__Record extracts__.
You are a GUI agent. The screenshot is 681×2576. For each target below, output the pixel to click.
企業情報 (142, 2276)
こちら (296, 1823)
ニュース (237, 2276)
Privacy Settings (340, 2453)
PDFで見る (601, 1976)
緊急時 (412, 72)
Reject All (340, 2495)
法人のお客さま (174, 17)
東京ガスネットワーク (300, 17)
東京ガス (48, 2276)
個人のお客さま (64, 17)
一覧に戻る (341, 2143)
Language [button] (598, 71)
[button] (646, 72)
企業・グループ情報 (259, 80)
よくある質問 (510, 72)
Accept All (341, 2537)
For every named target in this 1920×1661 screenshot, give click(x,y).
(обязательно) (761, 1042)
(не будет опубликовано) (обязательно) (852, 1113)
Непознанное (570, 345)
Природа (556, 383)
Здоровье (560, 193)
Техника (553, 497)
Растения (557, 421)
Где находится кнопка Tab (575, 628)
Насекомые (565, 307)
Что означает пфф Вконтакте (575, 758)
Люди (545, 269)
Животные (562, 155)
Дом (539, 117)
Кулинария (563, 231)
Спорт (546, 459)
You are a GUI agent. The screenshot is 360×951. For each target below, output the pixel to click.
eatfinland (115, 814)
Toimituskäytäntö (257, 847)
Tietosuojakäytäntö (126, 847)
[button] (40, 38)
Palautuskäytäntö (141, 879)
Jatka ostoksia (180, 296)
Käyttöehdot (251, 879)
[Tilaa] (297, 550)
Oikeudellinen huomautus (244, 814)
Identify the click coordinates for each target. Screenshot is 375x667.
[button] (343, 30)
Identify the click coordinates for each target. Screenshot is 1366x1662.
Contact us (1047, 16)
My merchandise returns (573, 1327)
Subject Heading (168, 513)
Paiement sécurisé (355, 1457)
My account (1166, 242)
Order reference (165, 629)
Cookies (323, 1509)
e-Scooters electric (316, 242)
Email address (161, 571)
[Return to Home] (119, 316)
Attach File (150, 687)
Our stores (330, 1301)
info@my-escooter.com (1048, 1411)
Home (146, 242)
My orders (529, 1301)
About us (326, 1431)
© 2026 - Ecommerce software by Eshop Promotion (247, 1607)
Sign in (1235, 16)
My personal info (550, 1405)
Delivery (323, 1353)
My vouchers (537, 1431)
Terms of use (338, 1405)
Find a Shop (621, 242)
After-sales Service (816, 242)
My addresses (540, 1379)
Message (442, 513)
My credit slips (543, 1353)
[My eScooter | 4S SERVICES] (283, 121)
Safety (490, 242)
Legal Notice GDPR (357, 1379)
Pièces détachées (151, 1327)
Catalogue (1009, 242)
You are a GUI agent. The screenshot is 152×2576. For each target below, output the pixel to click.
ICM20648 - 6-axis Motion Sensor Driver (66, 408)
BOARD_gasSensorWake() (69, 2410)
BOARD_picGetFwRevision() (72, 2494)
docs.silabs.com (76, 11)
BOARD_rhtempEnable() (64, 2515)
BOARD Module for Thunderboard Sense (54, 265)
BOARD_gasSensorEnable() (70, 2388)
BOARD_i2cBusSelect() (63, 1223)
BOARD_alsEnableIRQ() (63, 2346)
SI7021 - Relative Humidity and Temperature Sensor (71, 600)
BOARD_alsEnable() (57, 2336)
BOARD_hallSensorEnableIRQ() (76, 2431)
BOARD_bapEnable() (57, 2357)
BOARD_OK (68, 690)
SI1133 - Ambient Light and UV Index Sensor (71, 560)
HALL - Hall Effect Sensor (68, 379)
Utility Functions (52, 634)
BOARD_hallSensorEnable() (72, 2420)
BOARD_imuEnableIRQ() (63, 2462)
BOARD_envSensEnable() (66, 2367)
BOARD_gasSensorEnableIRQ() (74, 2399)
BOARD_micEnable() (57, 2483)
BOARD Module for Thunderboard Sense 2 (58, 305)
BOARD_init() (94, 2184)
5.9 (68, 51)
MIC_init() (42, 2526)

__Exercise__.
Would you show every line in the data above that contains the string "output"?

__Completed task__.
You are a GUI agent. The screenshot is 681×2576. For each target below, output the pixel to click.
You are a GUI agent. The screenshot is 360×951. For each target below, output the pixel to click.
You are a GUI agent. The screenshot is 152×2576. For each target below, output the pixel to click.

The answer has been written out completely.